By default, every Playwright assertion is a hard assertion. The moment expect(locator).toHaveText('Welcome') fails, Playwright throws an error and the test function stops immediately. Nothing after that line executes. A soft assertion behaves differently: when expect.soft(locator).toHaveText('Welcome') fails, Playwright records the failure but lets the test keep running. At the end of the test, if any soft assertion failed, the test is marked as failed and every collected error is reported together.
This is the same idea as "collect all errors" verification in TestNG's SoftAssert or AssertJ's soft assertions, but baked directly into Playwright's auto-waiting expect API. You get the full power of web-first assertions (retries, auto-waiting, actionability) while still validating multiple independent properties of a page in a single pass.

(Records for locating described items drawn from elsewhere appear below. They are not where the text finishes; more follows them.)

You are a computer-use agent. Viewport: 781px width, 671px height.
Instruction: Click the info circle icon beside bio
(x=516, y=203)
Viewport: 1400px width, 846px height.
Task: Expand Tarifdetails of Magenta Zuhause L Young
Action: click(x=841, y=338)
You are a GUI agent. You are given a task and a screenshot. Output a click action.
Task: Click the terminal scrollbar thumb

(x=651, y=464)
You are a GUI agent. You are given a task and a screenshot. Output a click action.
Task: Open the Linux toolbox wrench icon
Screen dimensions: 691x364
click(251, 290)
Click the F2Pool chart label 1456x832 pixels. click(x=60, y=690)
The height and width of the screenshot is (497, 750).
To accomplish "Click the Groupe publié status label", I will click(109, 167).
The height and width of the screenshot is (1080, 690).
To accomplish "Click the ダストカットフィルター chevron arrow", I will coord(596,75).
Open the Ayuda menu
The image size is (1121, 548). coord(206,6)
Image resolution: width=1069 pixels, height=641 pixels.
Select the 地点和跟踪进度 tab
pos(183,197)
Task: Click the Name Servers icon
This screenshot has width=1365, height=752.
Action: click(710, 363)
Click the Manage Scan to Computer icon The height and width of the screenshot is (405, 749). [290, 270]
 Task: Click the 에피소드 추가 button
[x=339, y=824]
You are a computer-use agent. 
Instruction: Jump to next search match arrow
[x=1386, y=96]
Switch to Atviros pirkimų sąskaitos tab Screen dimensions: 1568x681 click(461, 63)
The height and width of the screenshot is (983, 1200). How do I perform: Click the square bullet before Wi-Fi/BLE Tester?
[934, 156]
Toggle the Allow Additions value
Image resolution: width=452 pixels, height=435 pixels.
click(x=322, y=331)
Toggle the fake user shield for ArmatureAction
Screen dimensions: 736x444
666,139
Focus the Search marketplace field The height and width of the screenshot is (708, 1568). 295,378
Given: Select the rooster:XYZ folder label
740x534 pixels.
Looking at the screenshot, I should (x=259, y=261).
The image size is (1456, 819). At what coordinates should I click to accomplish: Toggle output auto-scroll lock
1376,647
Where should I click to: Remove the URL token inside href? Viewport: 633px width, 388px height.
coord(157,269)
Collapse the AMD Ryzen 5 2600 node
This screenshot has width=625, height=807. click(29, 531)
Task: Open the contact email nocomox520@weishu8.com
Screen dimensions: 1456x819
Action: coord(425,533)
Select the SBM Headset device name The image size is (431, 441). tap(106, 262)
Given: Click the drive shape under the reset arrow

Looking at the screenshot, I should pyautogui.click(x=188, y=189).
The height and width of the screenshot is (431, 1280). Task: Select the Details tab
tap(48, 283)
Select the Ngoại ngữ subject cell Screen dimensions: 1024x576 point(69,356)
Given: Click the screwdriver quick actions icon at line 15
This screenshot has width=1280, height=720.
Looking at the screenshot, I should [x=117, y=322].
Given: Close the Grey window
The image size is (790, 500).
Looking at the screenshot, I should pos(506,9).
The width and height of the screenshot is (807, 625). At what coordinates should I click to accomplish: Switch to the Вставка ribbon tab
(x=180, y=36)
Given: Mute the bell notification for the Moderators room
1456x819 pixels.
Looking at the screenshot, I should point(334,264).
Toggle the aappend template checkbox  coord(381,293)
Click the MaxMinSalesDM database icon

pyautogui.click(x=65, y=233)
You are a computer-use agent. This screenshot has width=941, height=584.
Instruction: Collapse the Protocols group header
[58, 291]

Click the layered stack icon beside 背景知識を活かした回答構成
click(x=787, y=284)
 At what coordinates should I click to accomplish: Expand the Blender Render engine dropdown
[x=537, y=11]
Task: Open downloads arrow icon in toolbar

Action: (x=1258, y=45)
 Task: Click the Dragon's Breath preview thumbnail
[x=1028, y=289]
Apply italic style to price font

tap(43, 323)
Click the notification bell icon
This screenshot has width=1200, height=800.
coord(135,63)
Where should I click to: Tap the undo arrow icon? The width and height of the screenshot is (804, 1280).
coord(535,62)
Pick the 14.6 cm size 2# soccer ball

Hard vs Soft Assertions: The Core Difference
Consider validating a checkout summary page with four independent fields. With hard assertions, a wrong subtotal stops the test before it ever checks the tax, shipping, or total. You fix the subtotal, rerun, and only then discover the tax is also wrong. Soft assertions check all four in one run.
| Aspect | Hard assertion (expect) | Soft assertion (expect.soft) |
|---|---|---|
| On failure | Throws immediately, stops the test | Records error, test continues |
| Failures reported | Only the first one | All collected failures |
| Auto-waiting / retries | Yes | Yes (identical engine) |
| Best for | Preconditions, blocking checks | Independent field validation |
| Risk | Hides later bugs | Can continue on an unusable page |
Your First expect.soft Example
Using soft assertions requires no special import or configuration. You simply call .soft on the standard expect object. Here is a checkout summary validated field by field. If the subtotal is wrong, Playwright still checks tax, shipping, and total before the test ends.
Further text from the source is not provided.